- [Task to carry out] Which lines in the records below contain the word "entry"? Report each of them.

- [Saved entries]
# # # #

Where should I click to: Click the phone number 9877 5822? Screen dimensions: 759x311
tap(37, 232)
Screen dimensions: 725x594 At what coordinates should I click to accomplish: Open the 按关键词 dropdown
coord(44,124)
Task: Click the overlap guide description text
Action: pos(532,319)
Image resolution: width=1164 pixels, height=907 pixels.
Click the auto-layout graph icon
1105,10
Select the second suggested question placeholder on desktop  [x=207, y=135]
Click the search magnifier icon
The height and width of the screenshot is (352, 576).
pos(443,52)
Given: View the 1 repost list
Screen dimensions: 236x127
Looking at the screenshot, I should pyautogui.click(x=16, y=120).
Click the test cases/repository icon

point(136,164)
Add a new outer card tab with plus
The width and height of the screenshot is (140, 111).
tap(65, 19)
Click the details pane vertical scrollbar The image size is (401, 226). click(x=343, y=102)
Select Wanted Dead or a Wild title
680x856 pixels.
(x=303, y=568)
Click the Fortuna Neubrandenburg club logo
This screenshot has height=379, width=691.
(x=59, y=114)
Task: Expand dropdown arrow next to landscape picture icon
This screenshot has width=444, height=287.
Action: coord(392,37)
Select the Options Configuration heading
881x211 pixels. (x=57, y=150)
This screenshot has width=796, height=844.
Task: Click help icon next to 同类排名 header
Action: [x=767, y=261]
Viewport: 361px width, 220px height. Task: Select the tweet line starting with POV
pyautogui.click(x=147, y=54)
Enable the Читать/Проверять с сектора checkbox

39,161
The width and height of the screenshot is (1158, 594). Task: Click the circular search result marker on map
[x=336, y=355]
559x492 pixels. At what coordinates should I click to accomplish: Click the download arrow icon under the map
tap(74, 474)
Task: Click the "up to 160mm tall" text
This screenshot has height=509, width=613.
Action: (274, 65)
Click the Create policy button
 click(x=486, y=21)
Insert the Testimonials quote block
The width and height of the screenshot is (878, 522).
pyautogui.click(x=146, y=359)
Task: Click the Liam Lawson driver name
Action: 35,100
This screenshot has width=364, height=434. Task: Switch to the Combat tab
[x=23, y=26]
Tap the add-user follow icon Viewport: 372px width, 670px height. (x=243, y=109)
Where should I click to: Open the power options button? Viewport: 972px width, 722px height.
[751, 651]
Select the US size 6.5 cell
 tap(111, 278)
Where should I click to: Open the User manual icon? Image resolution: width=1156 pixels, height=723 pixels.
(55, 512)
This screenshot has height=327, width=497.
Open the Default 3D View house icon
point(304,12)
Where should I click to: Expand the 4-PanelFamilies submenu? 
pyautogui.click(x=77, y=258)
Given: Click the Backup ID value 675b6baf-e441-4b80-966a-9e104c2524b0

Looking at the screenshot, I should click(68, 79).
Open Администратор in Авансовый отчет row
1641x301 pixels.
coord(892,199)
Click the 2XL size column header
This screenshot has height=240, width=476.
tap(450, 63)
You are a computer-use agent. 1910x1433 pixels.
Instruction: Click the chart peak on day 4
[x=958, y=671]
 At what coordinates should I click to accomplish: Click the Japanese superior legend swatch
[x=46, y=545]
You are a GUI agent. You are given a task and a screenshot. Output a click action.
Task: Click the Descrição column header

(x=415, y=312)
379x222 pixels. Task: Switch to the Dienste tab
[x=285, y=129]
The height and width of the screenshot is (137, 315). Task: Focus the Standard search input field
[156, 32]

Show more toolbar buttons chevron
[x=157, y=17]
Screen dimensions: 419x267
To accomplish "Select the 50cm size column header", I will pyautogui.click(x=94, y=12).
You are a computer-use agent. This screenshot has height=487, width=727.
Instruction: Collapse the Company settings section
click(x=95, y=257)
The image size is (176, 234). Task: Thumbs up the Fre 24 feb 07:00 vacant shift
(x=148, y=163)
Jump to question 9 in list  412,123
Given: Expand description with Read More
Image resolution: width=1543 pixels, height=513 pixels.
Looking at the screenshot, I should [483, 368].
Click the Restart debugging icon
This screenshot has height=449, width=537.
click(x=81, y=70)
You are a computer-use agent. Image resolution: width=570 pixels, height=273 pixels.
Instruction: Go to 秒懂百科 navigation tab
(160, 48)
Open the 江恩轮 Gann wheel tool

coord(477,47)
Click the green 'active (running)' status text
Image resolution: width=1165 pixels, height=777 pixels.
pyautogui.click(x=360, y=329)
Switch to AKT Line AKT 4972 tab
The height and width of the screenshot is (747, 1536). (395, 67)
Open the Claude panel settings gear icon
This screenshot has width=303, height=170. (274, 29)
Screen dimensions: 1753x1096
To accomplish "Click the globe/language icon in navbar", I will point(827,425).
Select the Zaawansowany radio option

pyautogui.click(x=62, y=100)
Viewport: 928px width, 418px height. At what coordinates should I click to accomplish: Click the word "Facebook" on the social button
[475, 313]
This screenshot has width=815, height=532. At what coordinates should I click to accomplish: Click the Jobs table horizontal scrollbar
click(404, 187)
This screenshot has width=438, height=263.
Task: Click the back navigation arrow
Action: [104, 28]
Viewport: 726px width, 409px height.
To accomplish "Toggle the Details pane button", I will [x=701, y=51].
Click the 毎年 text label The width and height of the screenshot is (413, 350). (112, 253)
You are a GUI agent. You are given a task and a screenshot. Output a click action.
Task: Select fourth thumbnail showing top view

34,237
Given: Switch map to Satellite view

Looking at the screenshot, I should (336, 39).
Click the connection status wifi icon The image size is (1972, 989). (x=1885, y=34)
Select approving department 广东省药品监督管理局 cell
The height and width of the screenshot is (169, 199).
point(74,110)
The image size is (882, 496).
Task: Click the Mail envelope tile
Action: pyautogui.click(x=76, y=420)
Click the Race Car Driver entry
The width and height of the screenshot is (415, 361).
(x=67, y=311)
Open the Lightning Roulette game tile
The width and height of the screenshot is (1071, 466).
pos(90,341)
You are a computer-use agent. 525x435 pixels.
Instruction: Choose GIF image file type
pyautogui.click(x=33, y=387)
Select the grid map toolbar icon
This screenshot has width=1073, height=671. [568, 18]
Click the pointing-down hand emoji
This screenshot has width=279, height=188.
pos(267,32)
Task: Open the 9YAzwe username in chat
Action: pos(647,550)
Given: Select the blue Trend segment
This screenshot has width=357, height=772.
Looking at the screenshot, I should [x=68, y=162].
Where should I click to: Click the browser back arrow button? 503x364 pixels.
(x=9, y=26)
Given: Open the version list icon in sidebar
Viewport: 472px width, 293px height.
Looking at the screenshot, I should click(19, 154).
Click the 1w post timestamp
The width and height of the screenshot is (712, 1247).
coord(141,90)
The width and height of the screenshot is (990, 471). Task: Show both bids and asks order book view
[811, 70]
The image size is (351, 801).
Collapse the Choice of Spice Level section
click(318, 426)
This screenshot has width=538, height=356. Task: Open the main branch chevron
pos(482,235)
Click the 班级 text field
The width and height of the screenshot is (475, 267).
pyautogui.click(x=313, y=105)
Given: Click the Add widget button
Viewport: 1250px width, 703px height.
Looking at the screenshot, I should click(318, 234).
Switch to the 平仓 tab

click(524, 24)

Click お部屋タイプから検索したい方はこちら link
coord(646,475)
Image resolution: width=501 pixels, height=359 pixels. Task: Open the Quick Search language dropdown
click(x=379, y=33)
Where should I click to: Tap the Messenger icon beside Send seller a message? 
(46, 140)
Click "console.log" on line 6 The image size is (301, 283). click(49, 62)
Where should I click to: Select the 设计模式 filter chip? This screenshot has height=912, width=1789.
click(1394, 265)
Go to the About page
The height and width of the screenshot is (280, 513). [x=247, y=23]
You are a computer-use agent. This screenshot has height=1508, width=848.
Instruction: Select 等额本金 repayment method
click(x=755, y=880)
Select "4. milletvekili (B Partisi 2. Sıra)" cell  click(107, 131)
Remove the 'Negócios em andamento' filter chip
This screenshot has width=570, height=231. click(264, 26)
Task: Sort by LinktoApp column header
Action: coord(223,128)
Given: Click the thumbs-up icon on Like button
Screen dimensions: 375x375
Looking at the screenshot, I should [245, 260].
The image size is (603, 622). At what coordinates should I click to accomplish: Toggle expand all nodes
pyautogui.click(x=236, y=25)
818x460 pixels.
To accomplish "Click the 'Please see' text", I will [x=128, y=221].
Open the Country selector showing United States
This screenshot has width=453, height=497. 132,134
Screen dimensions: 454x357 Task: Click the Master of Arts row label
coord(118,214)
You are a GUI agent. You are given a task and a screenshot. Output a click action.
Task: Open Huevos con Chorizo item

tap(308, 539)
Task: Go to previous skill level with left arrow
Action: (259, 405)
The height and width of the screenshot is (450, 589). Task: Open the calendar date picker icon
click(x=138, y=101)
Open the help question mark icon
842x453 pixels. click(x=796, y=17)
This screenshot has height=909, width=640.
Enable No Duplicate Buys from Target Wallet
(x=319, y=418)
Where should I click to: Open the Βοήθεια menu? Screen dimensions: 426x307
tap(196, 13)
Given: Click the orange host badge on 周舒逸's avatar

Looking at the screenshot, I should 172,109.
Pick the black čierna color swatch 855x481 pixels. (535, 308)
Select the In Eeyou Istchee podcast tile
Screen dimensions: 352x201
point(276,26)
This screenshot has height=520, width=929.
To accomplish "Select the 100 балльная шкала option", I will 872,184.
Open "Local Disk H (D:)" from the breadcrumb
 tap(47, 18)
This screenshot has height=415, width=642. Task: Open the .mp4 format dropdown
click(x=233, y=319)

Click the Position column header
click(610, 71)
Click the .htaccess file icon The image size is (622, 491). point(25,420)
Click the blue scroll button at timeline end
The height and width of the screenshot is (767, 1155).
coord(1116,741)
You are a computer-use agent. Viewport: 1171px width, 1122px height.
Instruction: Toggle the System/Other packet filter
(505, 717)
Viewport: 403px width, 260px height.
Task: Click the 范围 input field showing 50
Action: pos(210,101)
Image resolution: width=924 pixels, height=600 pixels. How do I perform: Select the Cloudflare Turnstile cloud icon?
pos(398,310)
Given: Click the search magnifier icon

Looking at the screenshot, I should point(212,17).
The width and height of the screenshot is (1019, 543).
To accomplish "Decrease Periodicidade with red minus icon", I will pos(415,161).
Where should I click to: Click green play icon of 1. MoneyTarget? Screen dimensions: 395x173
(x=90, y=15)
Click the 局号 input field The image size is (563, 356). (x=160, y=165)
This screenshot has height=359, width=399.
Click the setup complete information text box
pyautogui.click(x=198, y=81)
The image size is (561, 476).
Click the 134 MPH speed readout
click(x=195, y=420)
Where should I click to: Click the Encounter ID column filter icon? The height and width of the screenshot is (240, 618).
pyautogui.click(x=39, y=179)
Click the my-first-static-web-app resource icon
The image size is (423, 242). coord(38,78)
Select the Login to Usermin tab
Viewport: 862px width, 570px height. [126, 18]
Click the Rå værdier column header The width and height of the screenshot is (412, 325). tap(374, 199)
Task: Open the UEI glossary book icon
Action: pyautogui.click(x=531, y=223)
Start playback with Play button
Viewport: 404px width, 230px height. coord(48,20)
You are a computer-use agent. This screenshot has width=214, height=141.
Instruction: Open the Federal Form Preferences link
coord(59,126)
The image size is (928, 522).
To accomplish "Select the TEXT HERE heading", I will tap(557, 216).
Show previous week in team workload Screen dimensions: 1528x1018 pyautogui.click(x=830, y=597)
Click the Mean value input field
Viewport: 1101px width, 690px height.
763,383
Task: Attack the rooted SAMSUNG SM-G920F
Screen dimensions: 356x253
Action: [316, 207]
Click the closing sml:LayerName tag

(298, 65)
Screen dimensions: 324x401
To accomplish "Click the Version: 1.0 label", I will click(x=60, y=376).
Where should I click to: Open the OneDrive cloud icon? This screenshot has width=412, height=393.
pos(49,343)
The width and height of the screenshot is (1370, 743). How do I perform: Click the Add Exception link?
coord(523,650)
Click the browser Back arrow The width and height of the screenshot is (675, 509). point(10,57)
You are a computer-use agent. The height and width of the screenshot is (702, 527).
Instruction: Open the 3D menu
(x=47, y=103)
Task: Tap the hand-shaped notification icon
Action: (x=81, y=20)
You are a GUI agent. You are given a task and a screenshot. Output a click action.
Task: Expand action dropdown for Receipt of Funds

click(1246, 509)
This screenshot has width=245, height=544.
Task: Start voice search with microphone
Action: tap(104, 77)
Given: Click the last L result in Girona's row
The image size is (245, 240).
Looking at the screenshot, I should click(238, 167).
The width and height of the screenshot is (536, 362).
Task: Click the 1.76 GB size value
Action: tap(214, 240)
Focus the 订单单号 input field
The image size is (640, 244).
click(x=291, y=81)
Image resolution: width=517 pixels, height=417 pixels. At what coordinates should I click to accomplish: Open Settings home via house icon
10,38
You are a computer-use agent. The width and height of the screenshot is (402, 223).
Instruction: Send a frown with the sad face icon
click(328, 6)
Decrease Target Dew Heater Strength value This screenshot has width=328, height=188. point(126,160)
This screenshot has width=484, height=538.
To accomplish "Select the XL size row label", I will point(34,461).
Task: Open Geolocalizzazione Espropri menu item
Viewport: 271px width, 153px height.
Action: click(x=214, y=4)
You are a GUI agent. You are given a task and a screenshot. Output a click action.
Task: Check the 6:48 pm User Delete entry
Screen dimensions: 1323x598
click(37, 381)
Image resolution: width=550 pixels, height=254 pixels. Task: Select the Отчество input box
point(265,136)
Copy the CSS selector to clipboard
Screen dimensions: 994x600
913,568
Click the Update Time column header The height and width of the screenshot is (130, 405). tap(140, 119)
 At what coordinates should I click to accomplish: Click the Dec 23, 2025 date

# # # #

- [Response area]
Click the Race Car Driver entry
Task: Check the 6:48 pm User Delete entry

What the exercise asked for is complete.